Not being attached to the outcome is really your higher self at work. When you are calm, patient, and compassionate, you respond to life with that very calmness, patience, and compassion. You become more productive and have more energy. The less you are attached to outcome and self-absorption, the more energy you have left over for what you’re here for in the first place. The ego says, “You must be concerned with everything.” The higher self says, “If you surrender, serve, go with the flow, have an overriding spiritual objective, and know that you are here for a purpose, there will not be time for what offends you.”
The ego wants you to live with fear, which is the opposite of love.
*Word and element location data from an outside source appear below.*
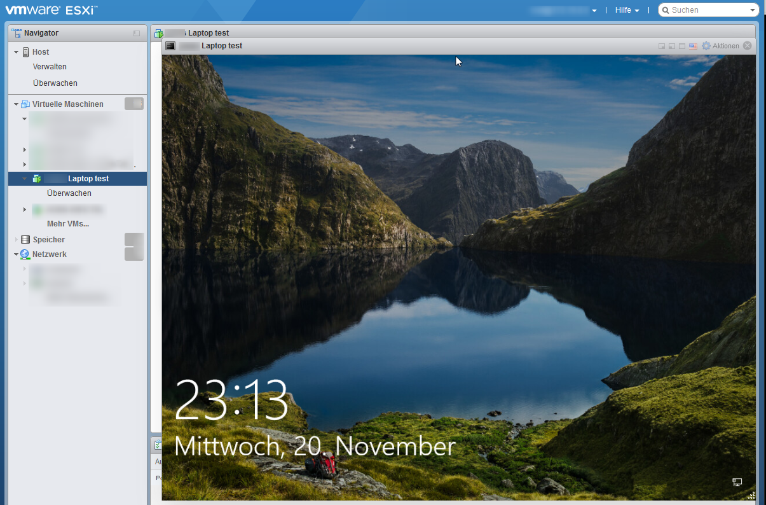Click the console resize grip at bottom-right corner

[751, 495]
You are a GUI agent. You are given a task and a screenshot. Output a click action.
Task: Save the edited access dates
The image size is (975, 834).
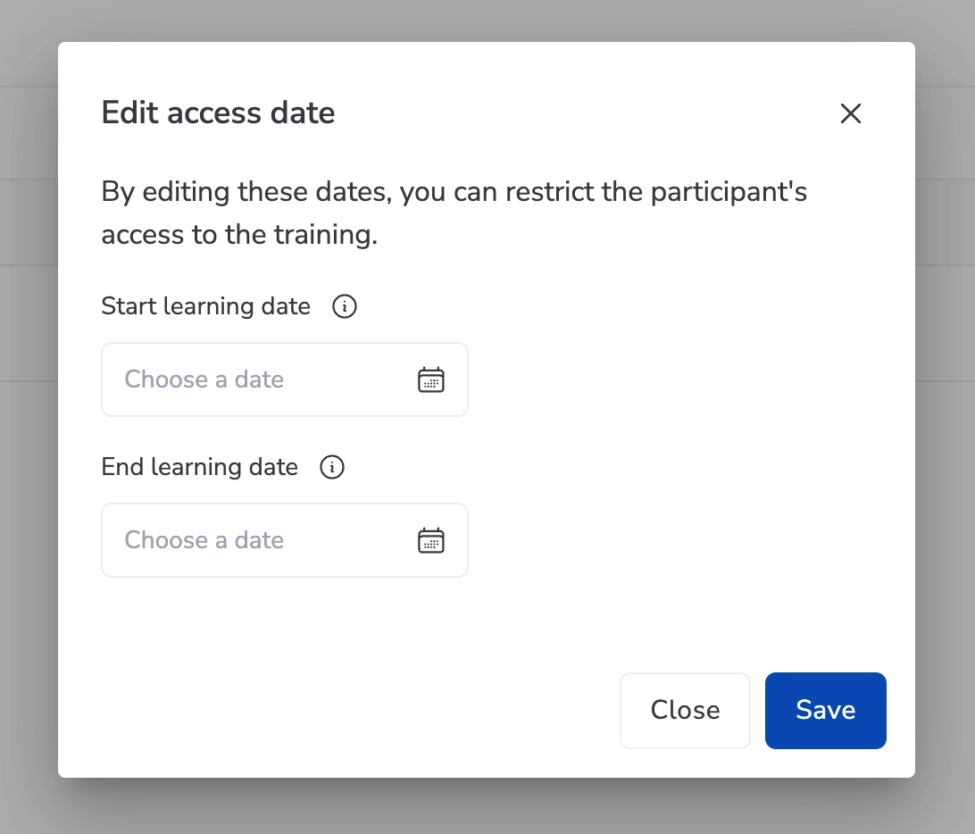[825, 710]
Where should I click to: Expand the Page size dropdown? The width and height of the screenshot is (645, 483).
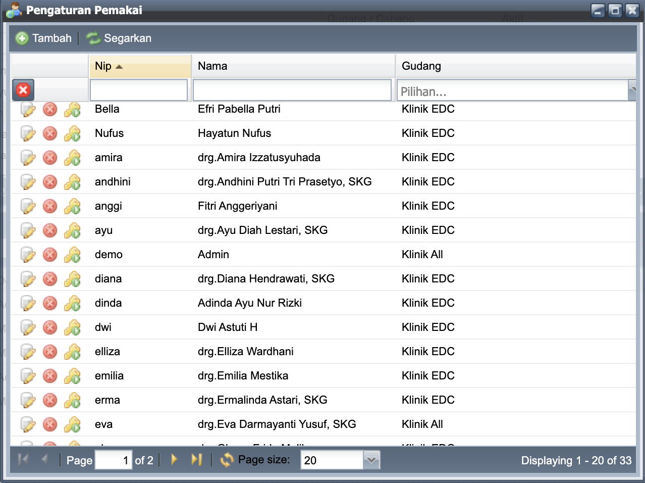coord(371,460)
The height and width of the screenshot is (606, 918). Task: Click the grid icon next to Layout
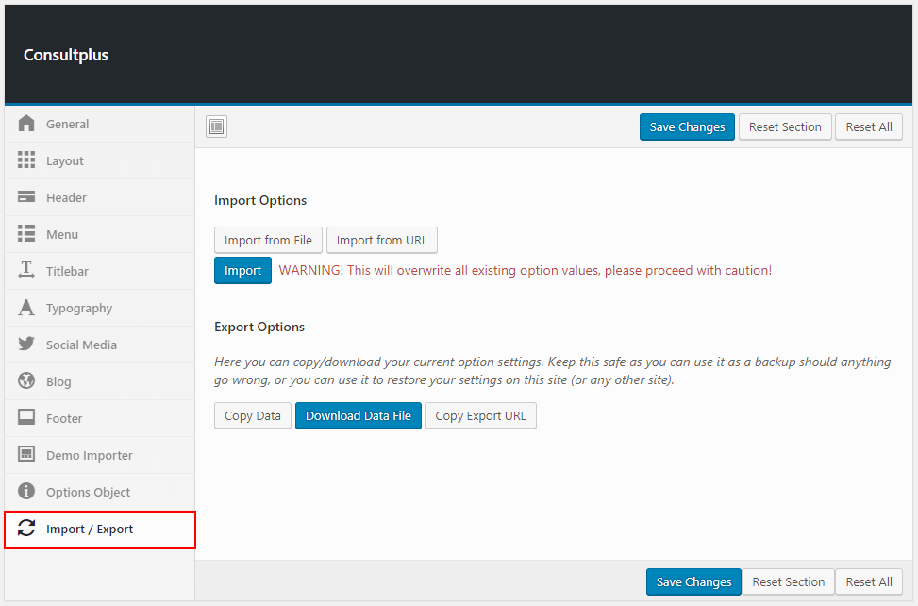point(26,160)
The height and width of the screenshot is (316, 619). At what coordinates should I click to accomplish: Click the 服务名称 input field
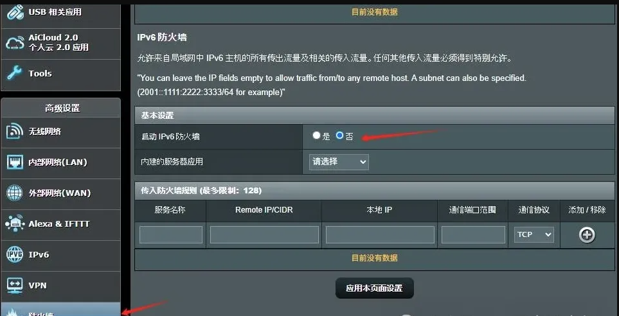coord(171,234)
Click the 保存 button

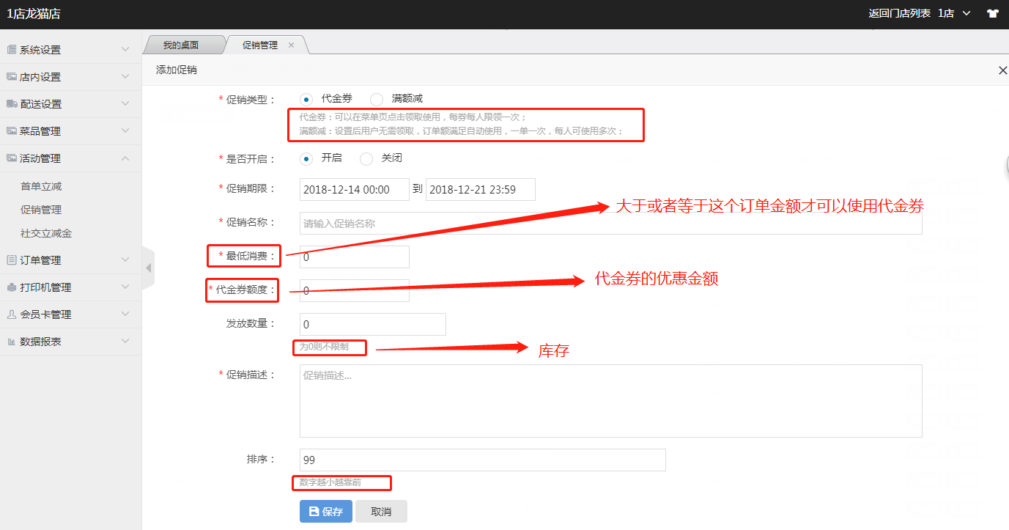[x=326, y=512]
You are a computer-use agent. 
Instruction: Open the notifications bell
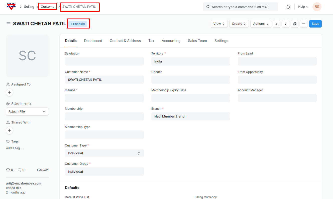tap(288, 7)
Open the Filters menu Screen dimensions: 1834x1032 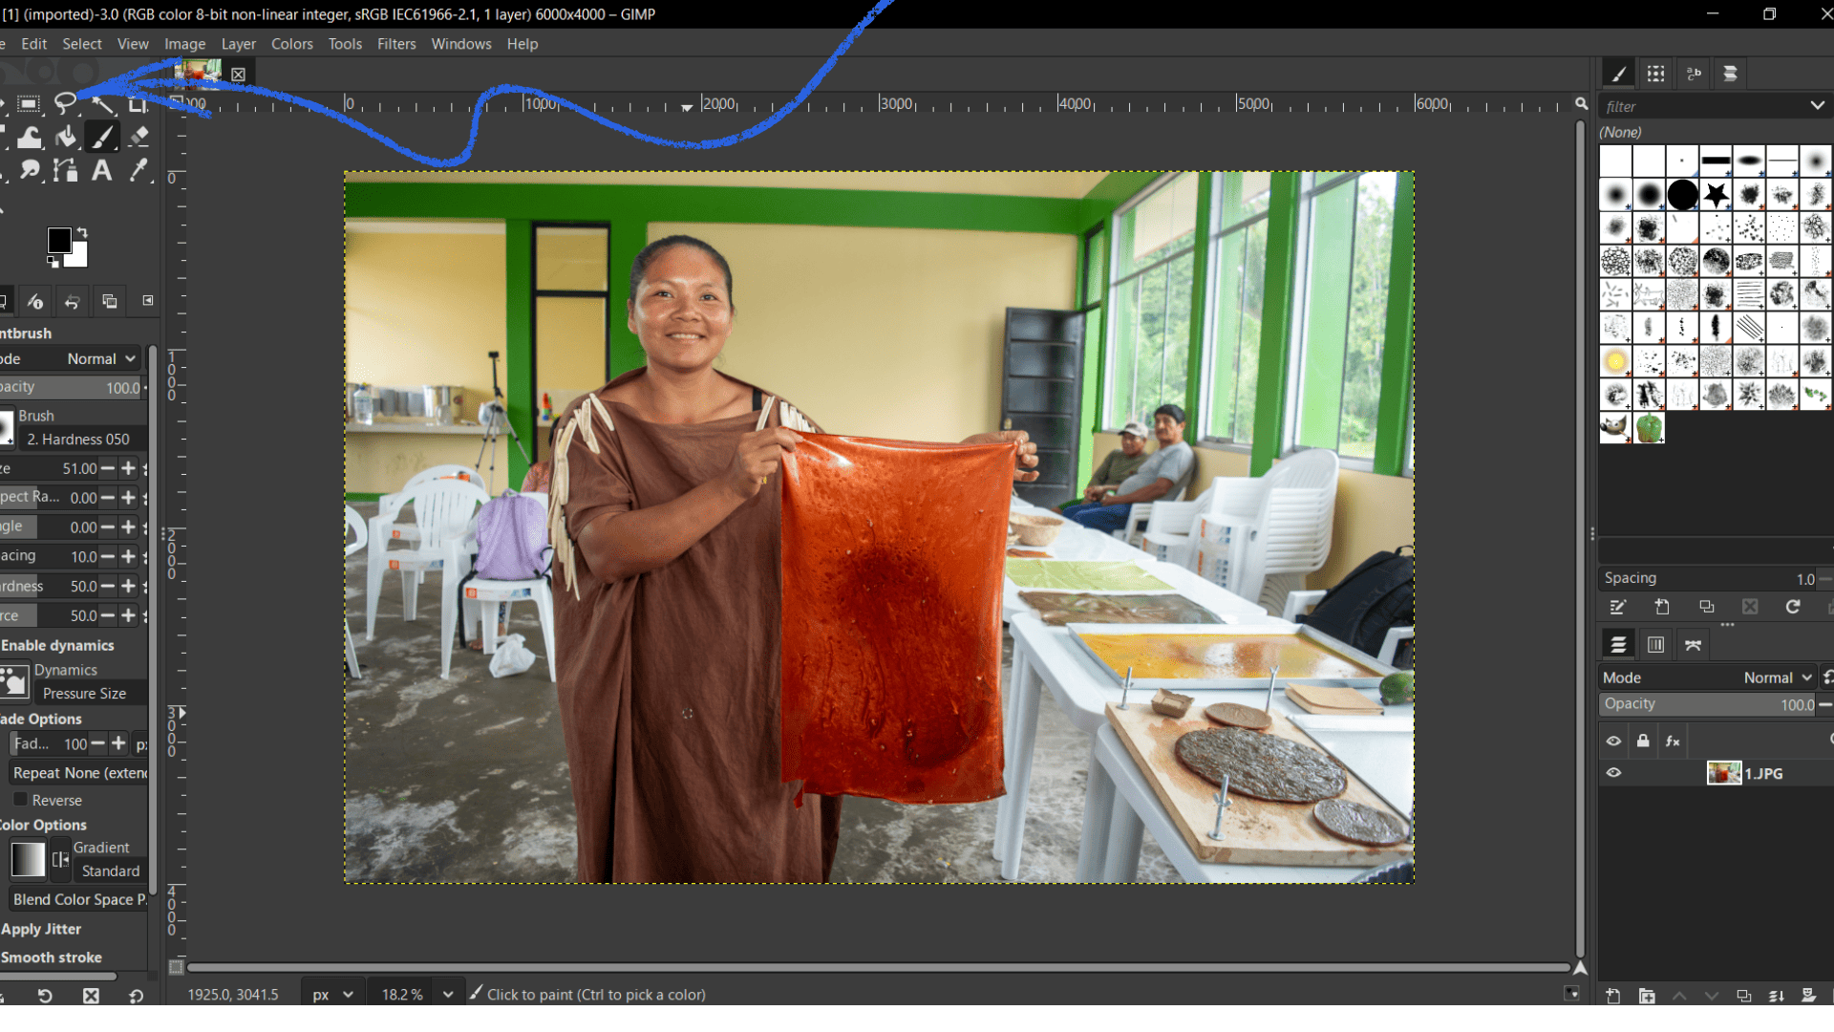396,44
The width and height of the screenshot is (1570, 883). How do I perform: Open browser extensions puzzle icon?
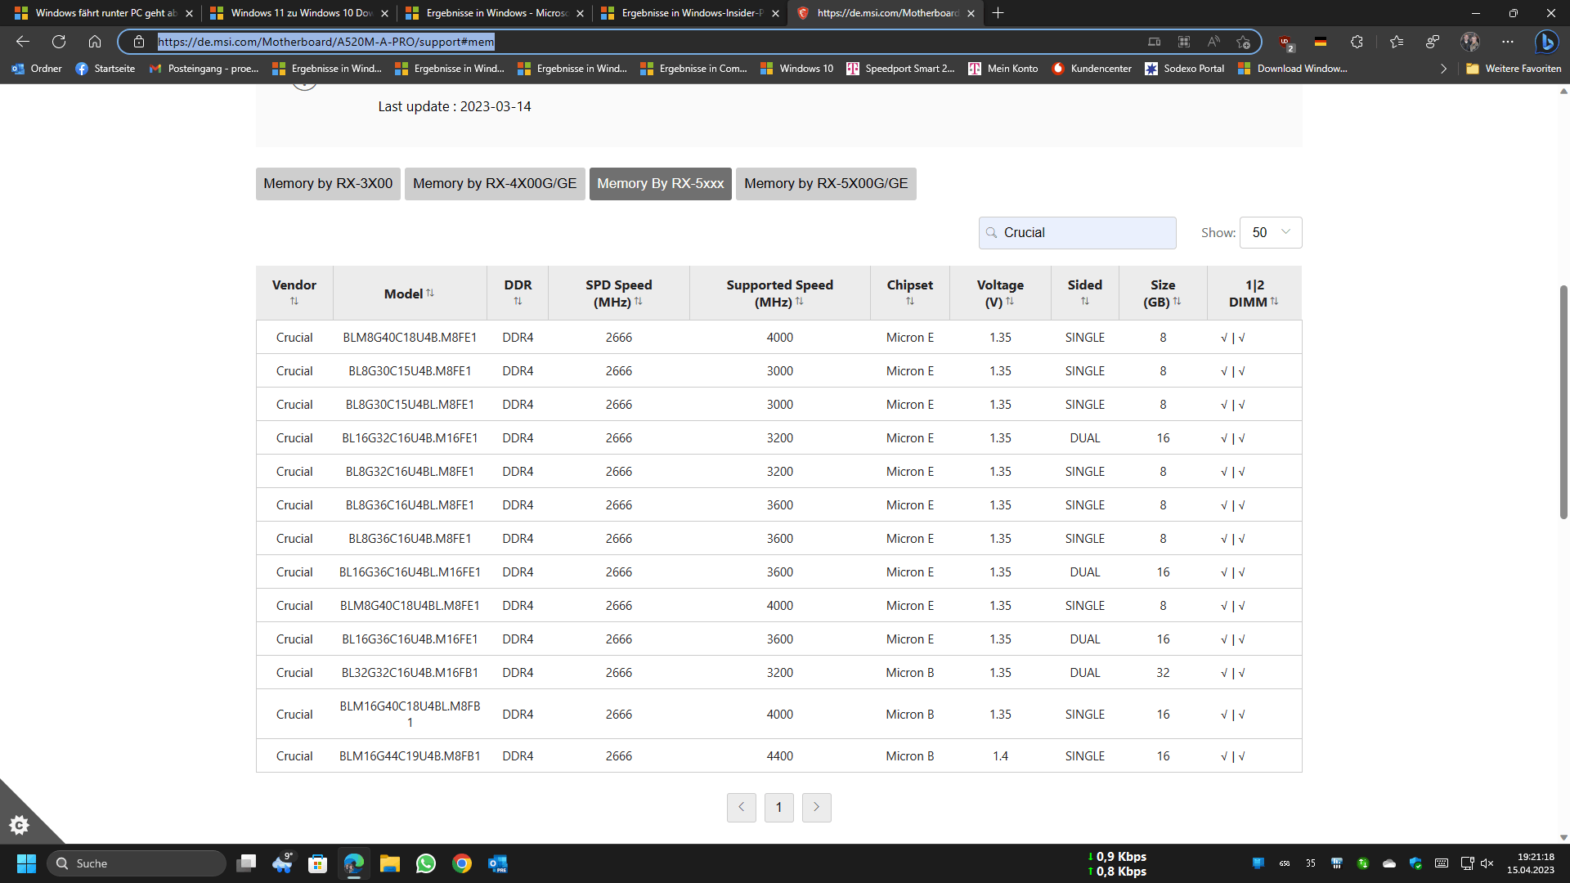(x=1357, y=42)
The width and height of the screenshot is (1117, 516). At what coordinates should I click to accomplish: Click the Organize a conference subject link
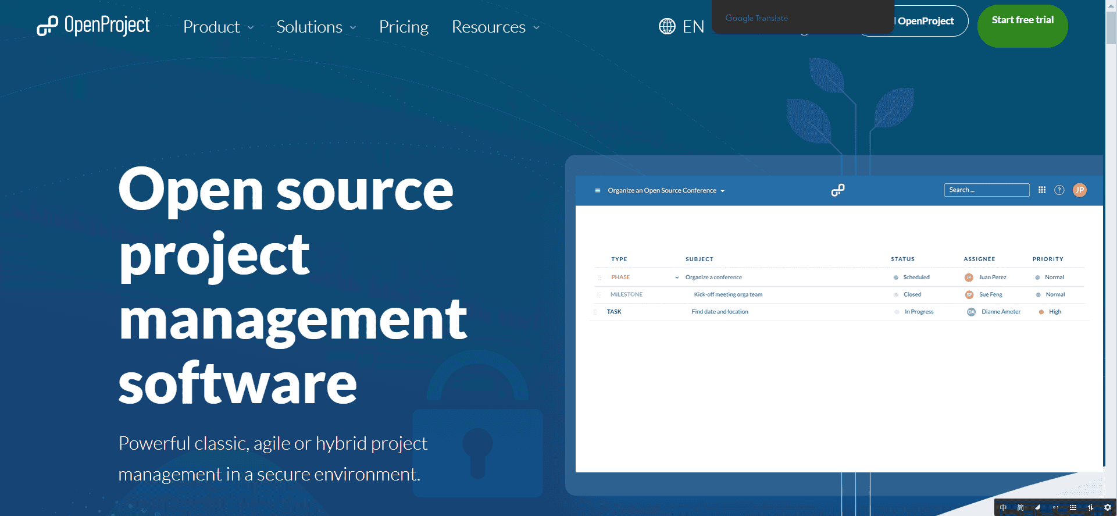(x=713, y=277)
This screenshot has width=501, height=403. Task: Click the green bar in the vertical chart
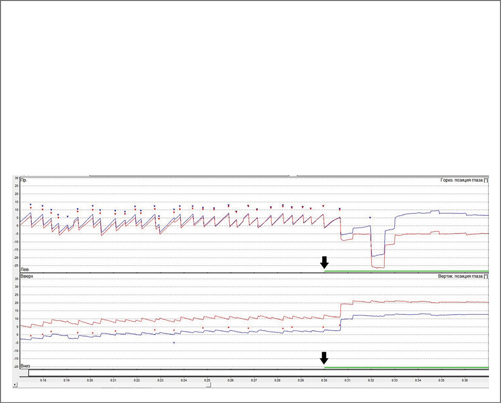pyautogui.click(x=406, y=367)
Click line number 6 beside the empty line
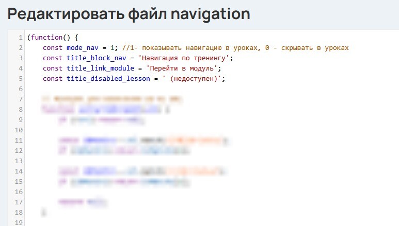 (x=20, y=89)
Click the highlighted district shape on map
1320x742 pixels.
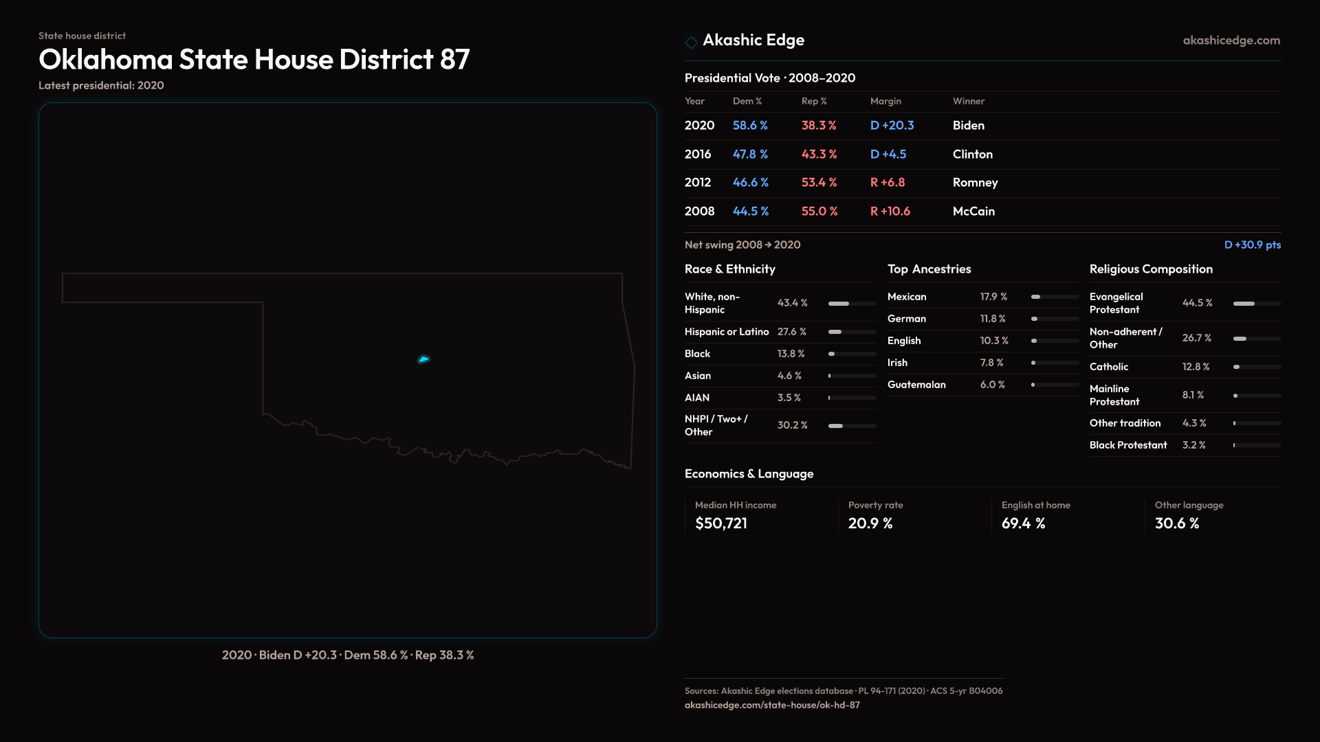click(424, 359)
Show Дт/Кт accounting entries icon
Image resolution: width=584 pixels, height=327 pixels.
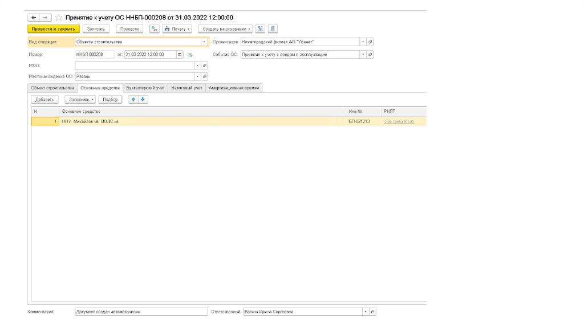coord(154,28)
As you tame your ego and leave behind your self-importance, you become focused on what you’re here for. Your energy is placed only on that, nothing more, and anything that anybody else says that’s in opposition to that will be seen as just where they are on the path. You won’t disagree or feel annoyed with them; as a matter of fact, you won’t even notice it because your energy will be concentrated solely on what you’re here for.
You won’t ever be lonely. When you don’t feel any void within you, it’s easy to love whom you’re alone with, which is your higher self.
You know that any problem you have is to be solved in the mind. Recognizing that it’s your own reaction causing you stress, anxiety, tension, fear, and pain is liberating. You understand: No one else has to change in order for my pain or struggles to go away. My ego tells me that others have to change in order for me to feel successful, happy, fulfilled, or whatever, but I know it comes down to how I process everything.